## Begin Extract to read

So let me ask you a question. Do you trust in the Lord, in Christ, or do you trust in your family heritage? That’s part of my testimony. In my 20s I realized I trust that I was born into the priesthood. My father’s a pastor, my grandfather’s a pastor, my great-grand, my great-great grandfather worked in the church, all the way back to Thomas Chalmers. I’m good. And then in my 20s I was hit with my sin. I can’t trust in my family heritage. There is no promise that just because your father, grandmother, or your sweet aunt was a Christian that you’re safe, that you have your fire insurance.
Let me ask this another way: Do you trust in your church heritage? There is no promise that just because you’re in the PCA and you love the preaching of Harry Reid or Mike Ross or Kevin DeYoung, that you are safe, that you’ll be skating through the pearly gates.
The Lord looks to see if any of the sons of man will honor Him. 2 Chronicles puts it this way: “For the eyes of the Lord run to and fro throughout the whole earth to give strong support to those whose heart is blameless before Him.”
If He does not find it, the implication is clear.
So now He promises to rip the privilege of serving in the temple away from the house of Aaron and Eli.
And finally we come to verse 35. Verse 35.

## End Extract to read

## Aim of the task
Write out the sermon passage word for word, starting at "Let me ask this" and ending at "Aaron and Eli.".

## Begin Data

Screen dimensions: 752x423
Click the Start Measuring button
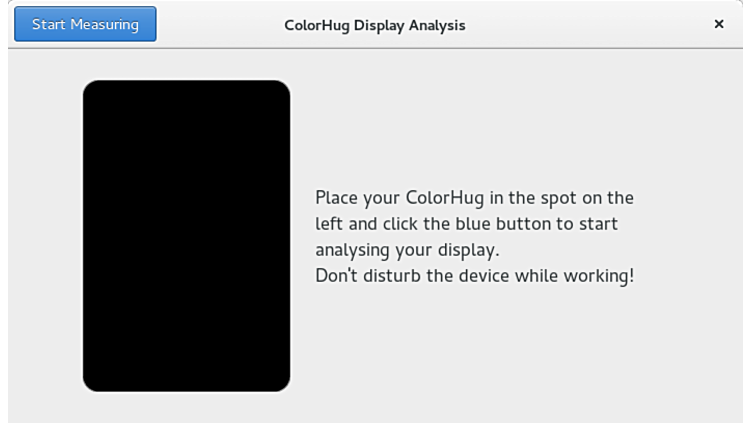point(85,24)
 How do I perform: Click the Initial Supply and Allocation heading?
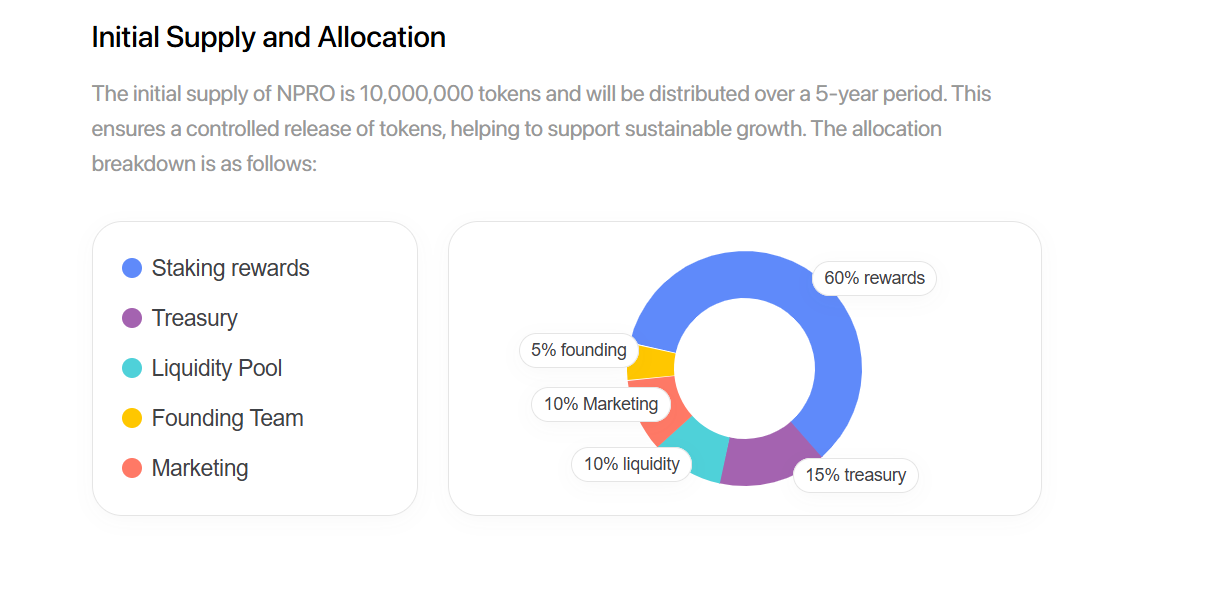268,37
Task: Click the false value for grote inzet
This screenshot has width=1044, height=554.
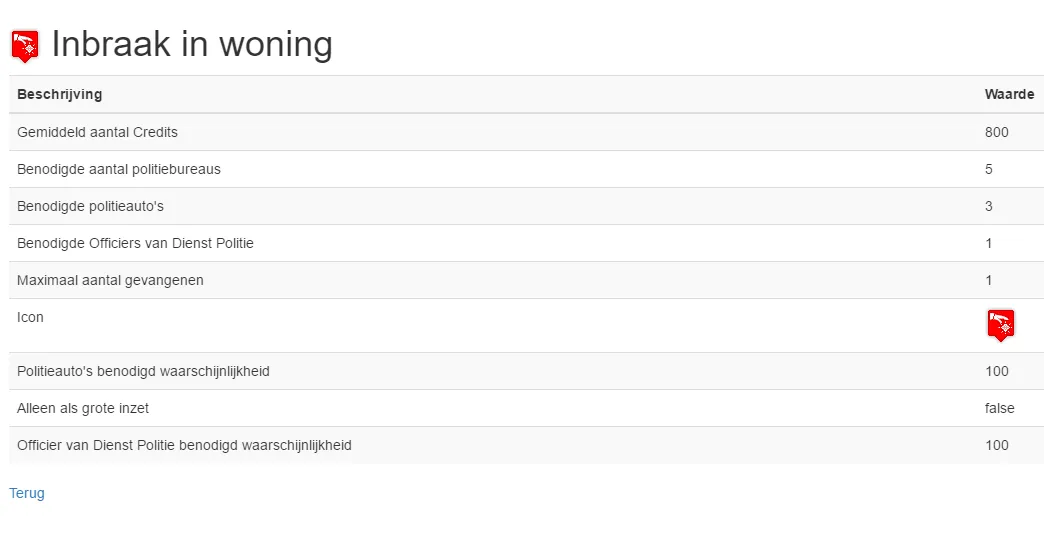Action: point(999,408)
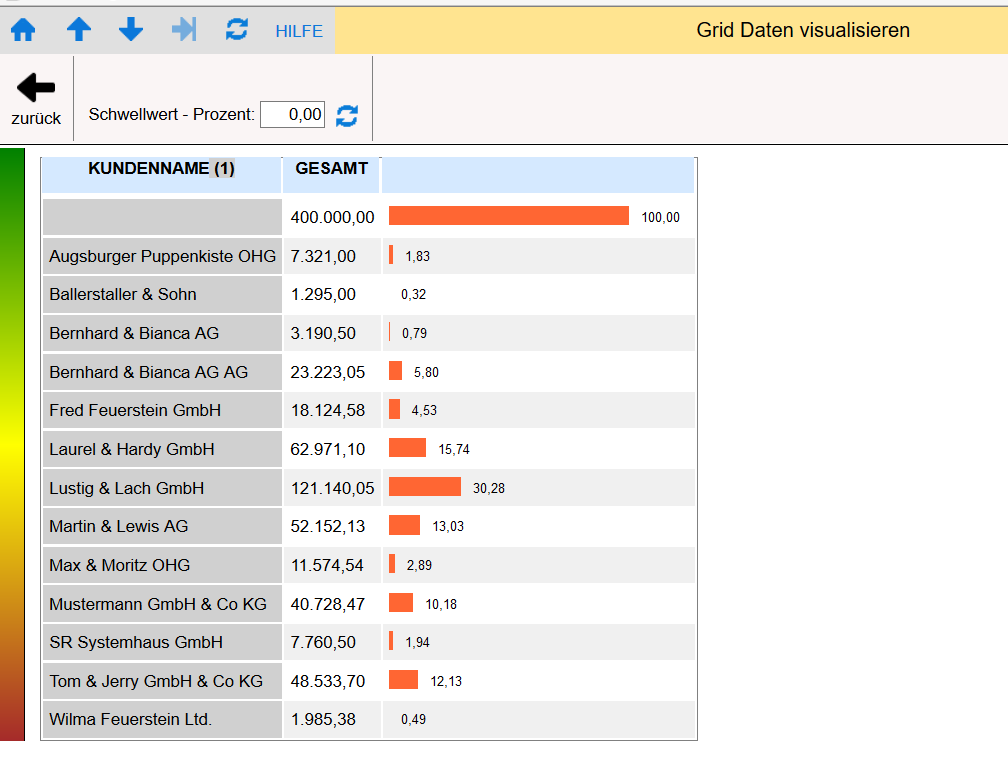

## End Data

## Solution
Let me ask this another way: Do you trust in your church heritage? There is no promise that just because you’re in the PCA and you love the preaching of Harry Reid or Mike Ross or Kevin DeYoung, that you are safe, that you’ll be skating through the pearly gates.
The Lord looks to see if any of the sons of man will honor Him. 2 Chronicles puts it this way: “For the eyes of the Lord run to and fro throughout the whole earth to give strong support to those whose heart is blameless before Him.”
If He does not find it, the implication is clear.
So now He promises to rip the privilege of serving in the temple away from the house of Aaron and Eli.